Things are really starting to move now with projects that could change the way Nashvillians interact with the Cumberland River.  

Our city was built with its back to the water. That’s changing. 

We’re finally seeing construction begin on rebuilding in the block of Second Avenue that was most heavily damaged by the Christmas 2020 bombing. The plans call for preserving as much history of those structures as possible, while also adding more connection points that help people catch glimpses of the riverfront and move through to First Avenue.  

At the same time, the ball seems to be moving in a more visible way on the East Bank redevelopment across the river. We’re finally seeing conceptual drawings and more detailed descriptions of what’s to come. Those include greenway extensions and park spaces that will invite people to hang out near the water.  

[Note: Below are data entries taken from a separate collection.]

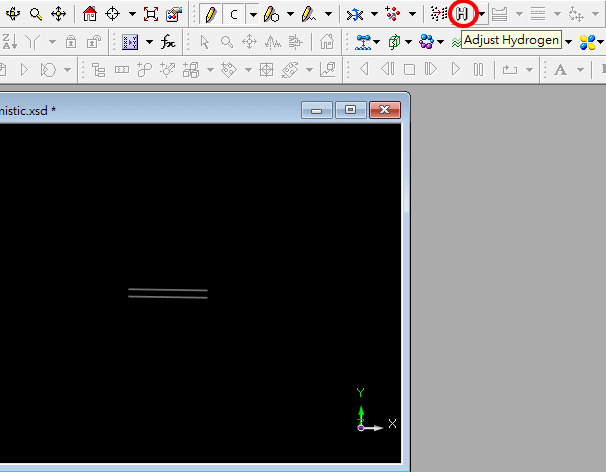Select the Translate pan tool
This screenshot has width=606, height=472.
pos(59,15)
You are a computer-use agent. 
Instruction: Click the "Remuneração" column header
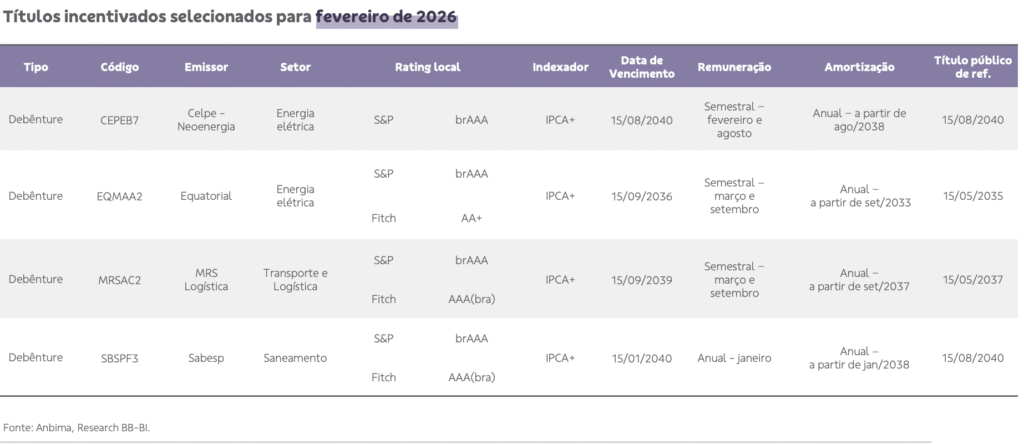734,67
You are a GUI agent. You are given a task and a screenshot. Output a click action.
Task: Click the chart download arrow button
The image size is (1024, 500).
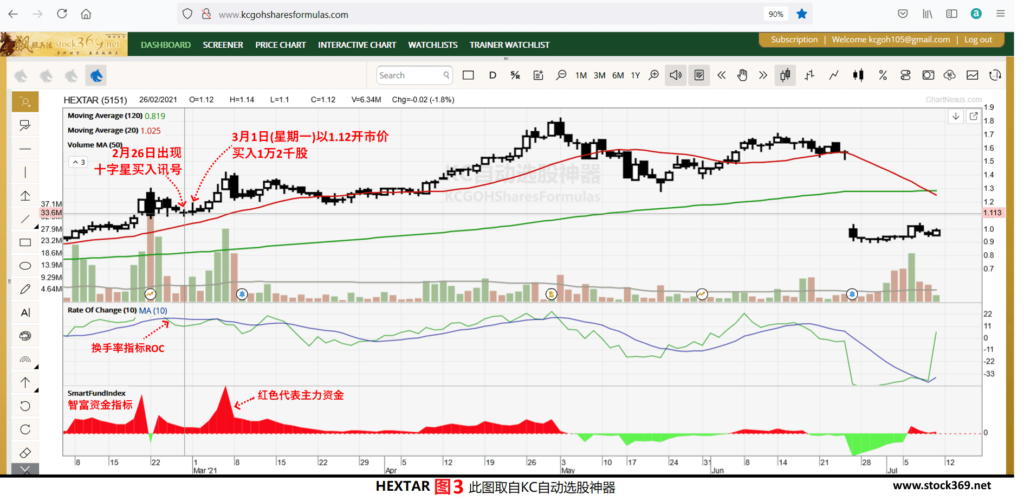click(955, 116)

For many, these changes beg the question: why did Nashville ignore its most prime riverfront property for so long? 

WHAT TO KNOW

Image collage: Nina Cardona

One of my jobs at WPLN is hosting the daily NashVillager Podcast.I start every episode with something from history that offers a little context to what’s happening now in Middle Tennessee. One day last year, while doing some research into local history, I was flipping through a book produced around the city’s centennial anniversary that proudly detailed the way things were at that time. And there was a big spread on a factory that sat basically where the Nissan Stadium is now. And the factory next to it. And a third factory on the other side of that one. 

That’s when things really clicked for me about this city and the river. Nashville wasn’t built to ignore the river, but it was built with a very different attitude about what purpose a river can or should serve. It was a utilitarian and economic resource. Recreation and nature didn’t really come into play at all.   

I dig into it in a podcast episode from last year that is still quite relevant today. Basically, I discovered that the city’s economic life once depended heavily on shipping goods by barge and steamboat. Any place you could get to the water easily was to valuable for commercial purposes to let it become available for any other use. 

Those historic buildings on Second Avenue back up to the waterfront not because anyone was trying to avoid the river, but because they were warehouses. The loading docks were on the First Avenue side, where the water was. The nice entrances on Second were for the offices and storefronts because the business owners didn’t want their customers interrupting the bustling hive of activity on the docks.  

The East Bank was a factory zone for practical reasons, too. The goods made in those factories could be moved directly from the production floor to the cargo boats that would take those goods to market. 

So the changes underway now don’t right a wrong made by earlier Nashvilians. They are just bringing the city’s core up to date with the needs of our very different era.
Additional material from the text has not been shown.